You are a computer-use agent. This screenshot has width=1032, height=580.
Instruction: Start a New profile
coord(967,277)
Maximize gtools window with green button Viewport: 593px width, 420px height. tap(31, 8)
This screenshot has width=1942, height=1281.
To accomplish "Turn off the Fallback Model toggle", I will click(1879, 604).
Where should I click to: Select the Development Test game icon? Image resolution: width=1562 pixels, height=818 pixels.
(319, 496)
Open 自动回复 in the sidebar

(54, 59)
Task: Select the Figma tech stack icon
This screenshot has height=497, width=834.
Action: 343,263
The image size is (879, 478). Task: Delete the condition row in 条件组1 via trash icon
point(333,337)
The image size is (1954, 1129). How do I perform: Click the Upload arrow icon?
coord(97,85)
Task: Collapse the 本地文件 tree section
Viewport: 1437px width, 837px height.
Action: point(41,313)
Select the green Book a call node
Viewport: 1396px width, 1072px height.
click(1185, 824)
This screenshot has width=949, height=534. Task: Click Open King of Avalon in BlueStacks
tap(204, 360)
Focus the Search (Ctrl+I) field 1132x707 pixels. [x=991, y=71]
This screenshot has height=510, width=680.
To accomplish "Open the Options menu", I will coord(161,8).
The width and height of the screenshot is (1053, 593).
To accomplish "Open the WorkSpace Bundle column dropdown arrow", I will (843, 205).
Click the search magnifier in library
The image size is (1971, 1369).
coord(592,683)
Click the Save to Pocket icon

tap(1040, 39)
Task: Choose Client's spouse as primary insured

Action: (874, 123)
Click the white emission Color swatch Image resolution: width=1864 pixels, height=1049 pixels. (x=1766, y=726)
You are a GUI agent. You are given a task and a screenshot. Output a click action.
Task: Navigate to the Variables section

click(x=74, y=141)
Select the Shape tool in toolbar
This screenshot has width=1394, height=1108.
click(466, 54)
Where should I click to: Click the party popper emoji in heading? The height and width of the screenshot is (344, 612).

> WHAT YOU HAVE TO DO:
When the word "agent" shows up in a line of the entries, pull that line out.

> OUTPUT:
You are a computer-use agent. This screenshot has width=1032, height=580.
You are a GUI agent. You are given a task and a screenshot. Output a click action.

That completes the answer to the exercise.